The EU project UniSAFE, which examined gender-based violence in academia, was completed recently. The aim is that it will contribute to institutional changes in the higher education sector by improving, educating and inspiring, says project leader Sofia Strid.

Researchers from nine countries at ten European higher education institutions ran the three-year UniSAFE project, which formally ended in January 2024. One of the participating institutions was Örebro University, where Sofia Strid was the project leader.

UniSAFE is about countering gender-based violence, which is defined as physical, economic, psychological or sexual violence, explains Strid, who now works at Gothenburg University.

Sofia Strid

Project leader, UniSAFE

Two thirds of students and staff
One study within the project, which Universitetsläraren  has written about previously, shows that nearly two-thirds, 62 per cent, of the 42,000 students and employees at 46 universities and colleges in 15 European countries who responded to a survey have experienced gender-based violence to some degree.

Of these, 57 per cent report that they have experienced psychological violence and 31 per cent report sexual harassment. But 6 per cent have also been subjected to physical violence, while 3 per cent report sexual violence.

Within the project, the researchers mapped frameworks and policies regarding gender-based violence. They also interviewed people who have experienced gender-based violence and conducted a number of case studies at European universities. In total, universities and colleges in 27 EU countries were included, as well as institutions in the United Kingdom, Serbia, Turkey, Canada and the United States.

Tools developed
In connection with the conclusion of the UniSAFE project, the researchers have presented a toolbox for countering gender-based violence. It is based on the research results and was developed by testing the material at workshops at the various European universities.
“So it is not just the project’s researchers who have developed the tools,” says Strid. “We have done it together with the universities.”

The toolbox contains a knowledge database, with facts about gender-based violence. It also contains an overview of the various policies that exist at the 48 higher education institutions included in the study, as well as a number of good examples to provide inspiration, she explains.

In addition, the toolbox contains educational material for students and teachers, action plans and recommendations, as well as a guide for how higher education institutions should design policies and implement tools to counter gender-based violence.

It also includes strategies for dealing with various difficulties and obstacles during implementation, for example if the management does not support the work or where it is dependent on dedicated and enthusiastic individuals working on a voluntary basis, she adds.
“The assessment tool is used by the institution to show where its strengths and weaknesses lie, while the guide shows how to design, implement, monitor and evaluate a policy that can reduce gender-based violence.”

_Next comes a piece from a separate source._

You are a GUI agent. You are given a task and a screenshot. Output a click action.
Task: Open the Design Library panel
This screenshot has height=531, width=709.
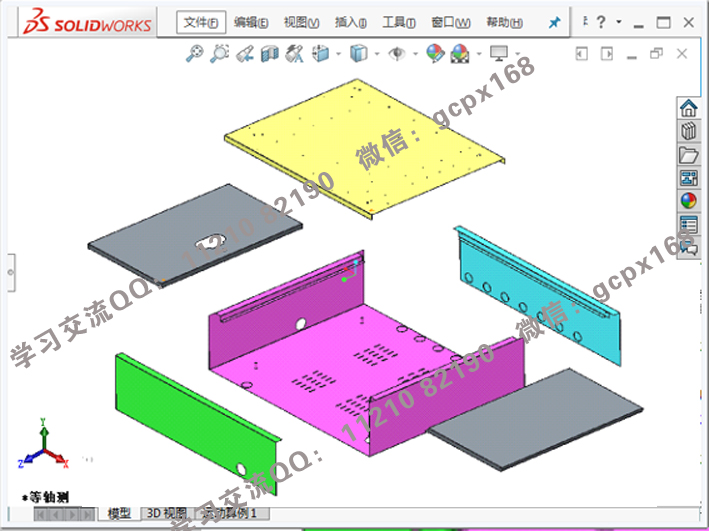tap(688, 131)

Money for another three years
As UniSAFE, which was funded by the EU’s Horizon 2020, comes to an end, the researchers have been given SEK 15 million by the European Commission to conduct follow-up work. March 2024 will see the launch of the new project GenderSAFE, which will provide training in the material produced by UniSAFE.
“We will build on the knowledge and tools that were produced within the UniSAFE project and work together with decision makers and research organisations to be able to use the material. So that everything we produced in UniSAFE can have a real impact.”

After working with selected universities within UniSAFE, they will now reach out to even more, says Sofia Strid.

What is UniSAFE?

Ten universities from nine different countries participated in the UniSAFE project. At Örebro University, Sofia Strid and researchers Liisa Husu and Jeff Hearn took part, as did Hans Ekbrand and Fredrik Bondestam at Gothenburg University.

UniSAFE examined laws and policies in 27 EU countries, as well as the UK, Serbia, Turkey, Canada and the USA. A survey was then conducted among 46 universities, colleges and research organisations in 15 of the countries.

The survey shows that almost two out of three respondents have experienced some form of gender-based violence. Approximately one in ten reported the incident.